** Your assignment **
In the records that follow, the lines from the one containing "Instruction: Open the Sport section" to the one containing "Given: Click the trophy", inclusive, are to be given again exactly.

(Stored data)
'''

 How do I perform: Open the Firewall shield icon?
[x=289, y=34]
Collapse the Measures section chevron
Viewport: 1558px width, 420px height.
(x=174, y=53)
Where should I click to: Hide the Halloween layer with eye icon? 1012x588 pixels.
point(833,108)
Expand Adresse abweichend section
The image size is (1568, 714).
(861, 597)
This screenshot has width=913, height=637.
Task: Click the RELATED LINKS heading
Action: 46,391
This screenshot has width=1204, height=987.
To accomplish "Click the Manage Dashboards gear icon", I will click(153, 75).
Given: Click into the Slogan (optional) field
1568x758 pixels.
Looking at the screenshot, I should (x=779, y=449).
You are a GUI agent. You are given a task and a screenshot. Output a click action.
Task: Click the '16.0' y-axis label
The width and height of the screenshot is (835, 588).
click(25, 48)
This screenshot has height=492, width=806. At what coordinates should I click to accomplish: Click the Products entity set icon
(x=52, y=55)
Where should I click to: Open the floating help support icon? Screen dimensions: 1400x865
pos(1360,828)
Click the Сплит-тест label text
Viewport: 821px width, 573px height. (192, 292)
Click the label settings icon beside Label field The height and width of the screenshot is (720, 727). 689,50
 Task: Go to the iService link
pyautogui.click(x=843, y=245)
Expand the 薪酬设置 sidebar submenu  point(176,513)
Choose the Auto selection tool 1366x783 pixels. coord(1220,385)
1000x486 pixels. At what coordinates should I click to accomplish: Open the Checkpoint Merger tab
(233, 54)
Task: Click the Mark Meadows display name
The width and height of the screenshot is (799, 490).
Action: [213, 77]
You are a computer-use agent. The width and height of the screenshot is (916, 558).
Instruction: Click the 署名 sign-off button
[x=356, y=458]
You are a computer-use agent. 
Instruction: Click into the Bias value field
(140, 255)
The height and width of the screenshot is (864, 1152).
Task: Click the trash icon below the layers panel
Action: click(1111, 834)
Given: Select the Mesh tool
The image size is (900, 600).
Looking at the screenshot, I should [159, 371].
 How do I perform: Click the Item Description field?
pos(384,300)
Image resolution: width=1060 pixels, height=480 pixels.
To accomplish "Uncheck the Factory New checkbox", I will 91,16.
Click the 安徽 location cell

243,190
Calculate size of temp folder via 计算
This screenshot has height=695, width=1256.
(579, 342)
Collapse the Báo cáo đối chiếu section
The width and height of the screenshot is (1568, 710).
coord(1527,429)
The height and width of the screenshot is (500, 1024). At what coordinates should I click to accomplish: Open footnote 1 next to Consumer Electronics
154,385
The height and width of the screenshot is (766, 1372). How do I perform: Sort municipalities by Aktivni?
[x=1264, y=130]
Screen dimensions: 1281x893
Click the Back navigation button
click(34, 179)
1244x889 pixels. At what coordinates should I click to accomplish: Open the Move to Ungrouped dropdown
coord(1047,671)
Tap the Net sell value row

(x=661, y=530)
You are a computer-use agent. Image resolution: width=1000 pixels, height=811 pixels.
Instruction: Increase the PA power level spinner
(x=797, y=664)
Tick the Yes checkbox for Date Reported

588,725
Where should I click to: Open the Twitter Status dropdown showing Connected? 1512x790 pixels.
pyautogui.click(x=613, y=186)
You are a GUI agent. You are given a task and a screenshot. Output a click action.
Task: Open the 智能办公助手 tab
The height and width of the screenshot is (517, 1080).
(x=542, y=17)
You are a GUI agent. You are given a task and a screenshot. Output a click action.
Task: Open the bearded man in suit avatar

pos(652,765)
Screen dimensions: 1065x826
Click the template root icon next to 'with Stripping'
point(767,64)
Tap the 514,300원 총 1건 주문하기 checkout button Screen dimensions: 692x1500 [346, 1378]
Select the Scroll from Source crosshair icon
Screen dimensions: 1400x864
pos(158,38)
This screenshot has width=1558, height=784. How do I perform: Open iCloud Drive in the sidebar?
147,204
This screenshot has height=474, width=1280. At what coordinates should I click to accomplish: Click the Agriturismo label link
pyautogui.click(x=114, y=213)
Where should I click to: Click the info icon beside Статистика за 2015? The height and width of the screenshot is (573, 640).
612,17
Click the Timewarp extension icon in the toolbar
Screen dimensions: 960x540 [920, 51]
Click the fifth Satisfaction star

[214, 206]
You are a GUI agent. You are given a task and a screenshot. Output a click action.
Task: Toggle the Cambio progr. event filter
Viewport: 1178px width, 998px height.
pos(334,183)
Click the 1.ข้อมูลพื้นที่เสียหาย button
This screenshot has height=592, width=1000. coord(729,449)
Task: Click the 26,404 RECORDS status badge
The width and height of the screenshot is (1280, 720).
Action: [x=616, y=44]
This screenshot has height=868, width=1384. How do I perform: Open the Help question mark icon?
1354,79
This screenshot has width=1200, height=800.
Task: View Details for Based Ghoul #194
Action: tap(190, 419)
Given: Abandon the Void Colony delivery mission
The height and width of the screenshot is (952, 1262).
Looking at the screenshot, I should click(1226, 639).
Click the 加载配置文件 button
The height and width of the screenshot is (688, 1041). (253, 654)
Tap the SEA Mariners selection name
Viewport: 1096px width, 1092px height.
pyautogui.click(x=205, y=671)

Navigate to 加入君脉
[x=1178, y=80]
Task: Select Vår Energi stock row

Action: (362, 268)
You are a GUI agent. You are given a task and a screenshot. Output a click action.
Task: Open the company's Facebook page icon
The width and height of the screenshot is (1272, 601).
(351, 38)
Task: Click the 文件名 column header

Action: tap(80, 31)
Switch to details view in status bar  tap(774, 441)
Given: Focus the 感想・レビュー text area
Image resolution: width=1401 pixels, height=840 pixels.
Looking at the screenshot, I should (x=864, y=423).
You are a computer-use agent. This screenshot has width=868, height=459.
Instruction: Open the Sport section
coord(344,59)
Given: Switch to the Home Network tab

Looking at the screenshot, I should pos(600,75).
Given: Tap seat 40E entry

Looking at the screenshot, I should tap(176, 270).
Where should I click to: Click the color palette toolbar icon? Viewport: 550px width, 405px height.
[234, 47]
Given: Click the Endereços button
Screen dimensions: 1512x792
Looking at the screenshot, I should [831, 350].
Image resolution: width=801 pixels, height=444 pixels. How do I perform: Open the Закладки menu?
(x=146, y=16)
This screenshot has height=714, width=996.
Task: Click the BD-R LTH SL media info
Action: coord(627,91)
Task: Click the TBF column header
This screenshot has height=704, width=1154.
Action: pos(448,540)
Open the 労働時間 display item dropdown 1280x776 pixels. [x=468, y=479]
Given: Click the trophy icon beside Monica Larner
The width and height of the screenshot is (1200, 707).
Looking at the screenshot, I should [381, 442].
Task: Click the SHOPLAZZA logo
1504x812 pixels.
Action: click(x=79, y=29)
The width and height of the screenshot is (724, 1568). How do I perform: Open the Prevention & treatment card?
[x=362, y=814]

'''

** Answer below **
Instruction: Open the Sport section
coord(344,59)
Given: Switch to the Home Network tab

Looking at the screenshot, I should pos(600,75).
Given: Tap seat 40E entry

Looking at the screenshot, I should tap(176, 270).
Where should I click to: Click the color palette toolbar icon? Viewport: 550px width, 405px height.
[234, 47]
Given: Click the Endereços button
Screen dimensions: 1512x792
Looking at the screenshot, I should [831, 350].
Image resolution: width=801 pixels, height=444 pixels. How do I perform: Open the Закладки menu?
(x=146, y=16)
This screenshot has height=714, width=996.
Task: Click the BD-R LTH SL media info
Action: coord(627,91)
Task: Click the TBF column header
This screenshot has height=704, width=1154.
Action: pos(448,540)
Open the 労働時間 display item dropdown 1280x776 pixels. [x=468, y=479]
Given: Click the trophy icon beside Monica Larner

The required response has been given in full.